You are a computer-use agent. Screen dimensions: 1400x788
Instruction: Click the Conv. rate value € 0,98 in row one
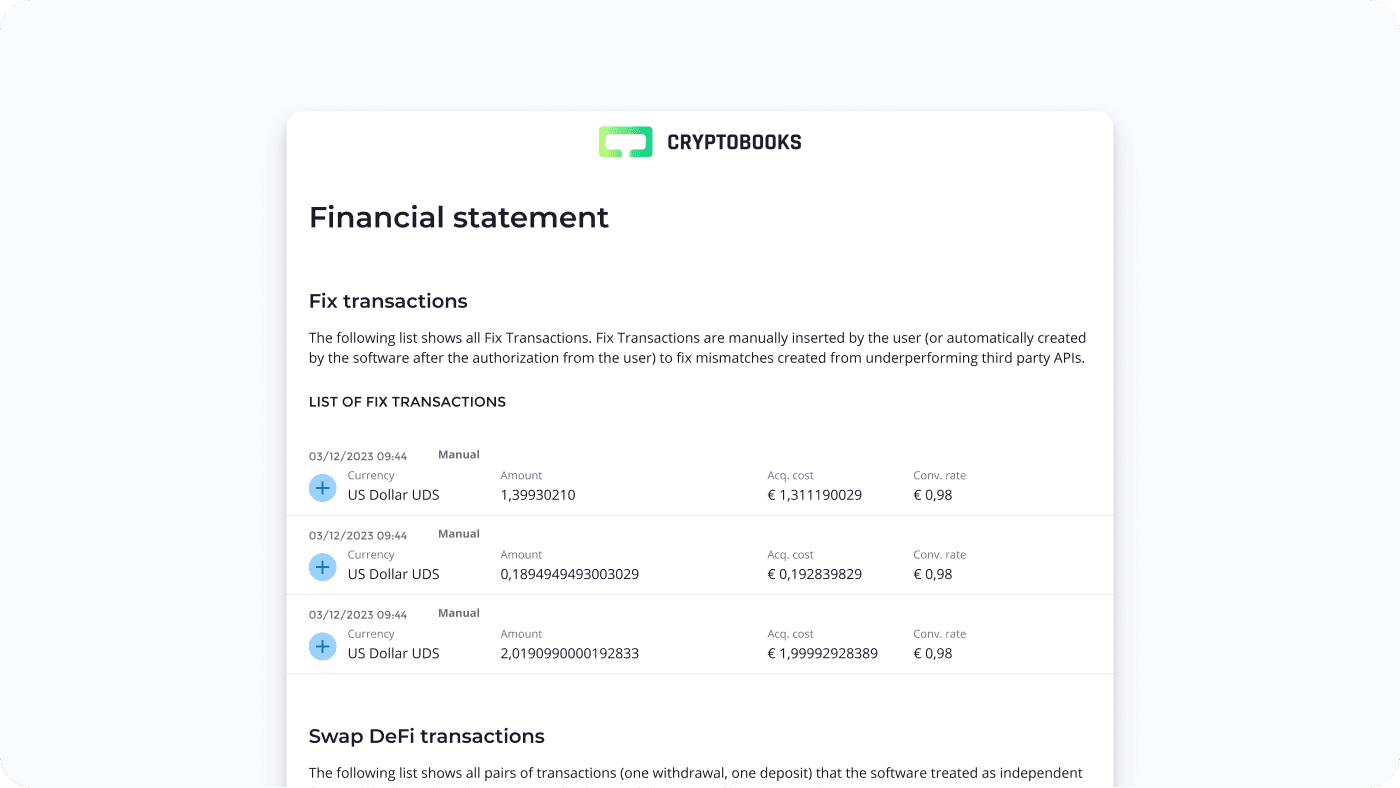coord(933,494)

...

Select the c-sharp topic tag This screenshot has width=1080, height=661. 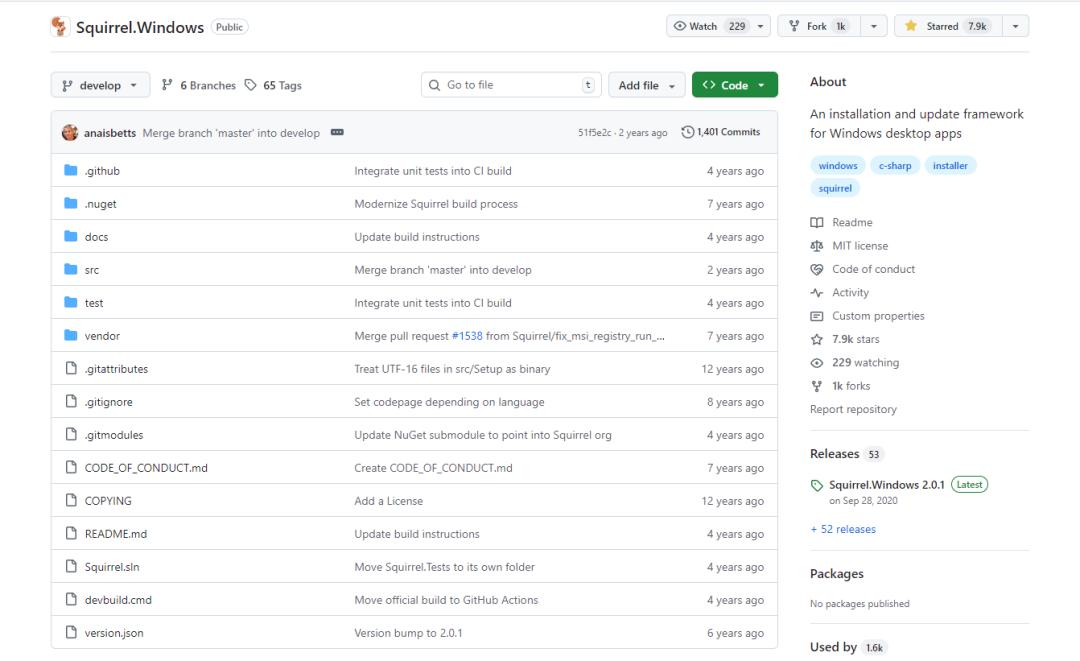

...

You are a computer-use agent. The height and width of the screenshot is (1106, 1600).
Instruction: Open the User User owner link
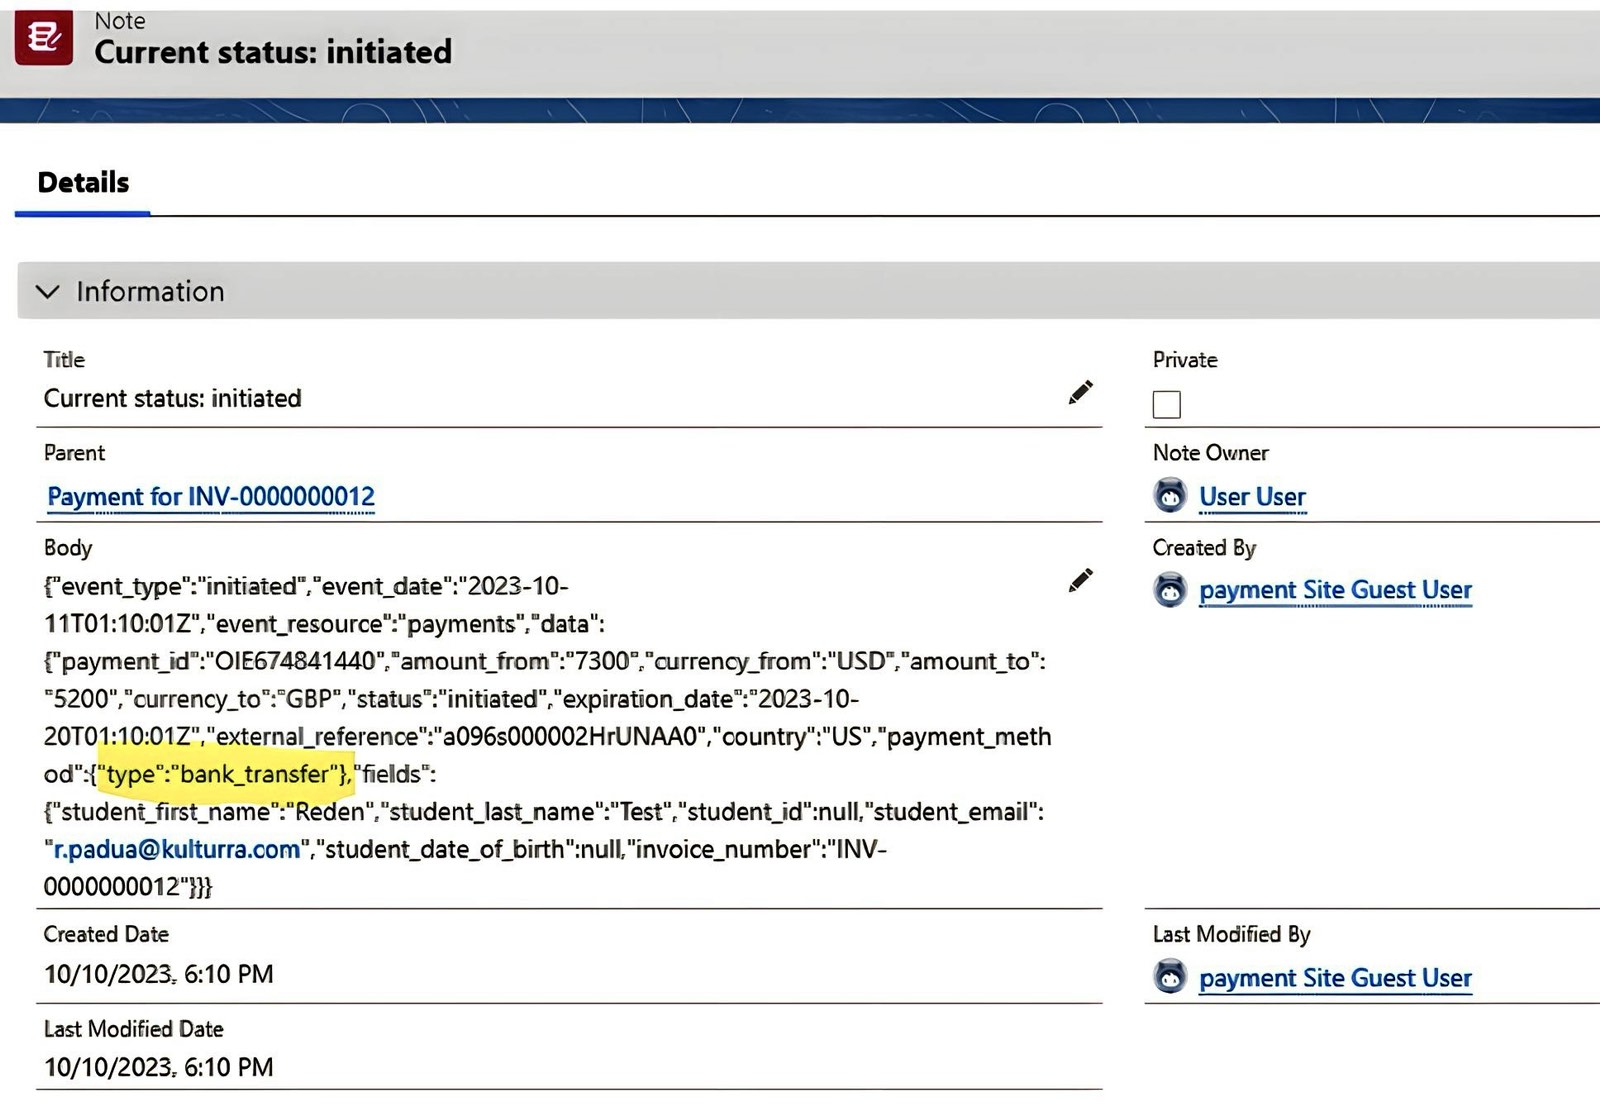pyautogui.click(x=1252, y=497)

The task ->
Where does "agent" appear in the listing? Show every line that has it.

Your response ->
You are a computer-use agent. Screen dimensions: 1400x788
You are a computer-use agent. The height and width of the screenshot is (1106, 1600).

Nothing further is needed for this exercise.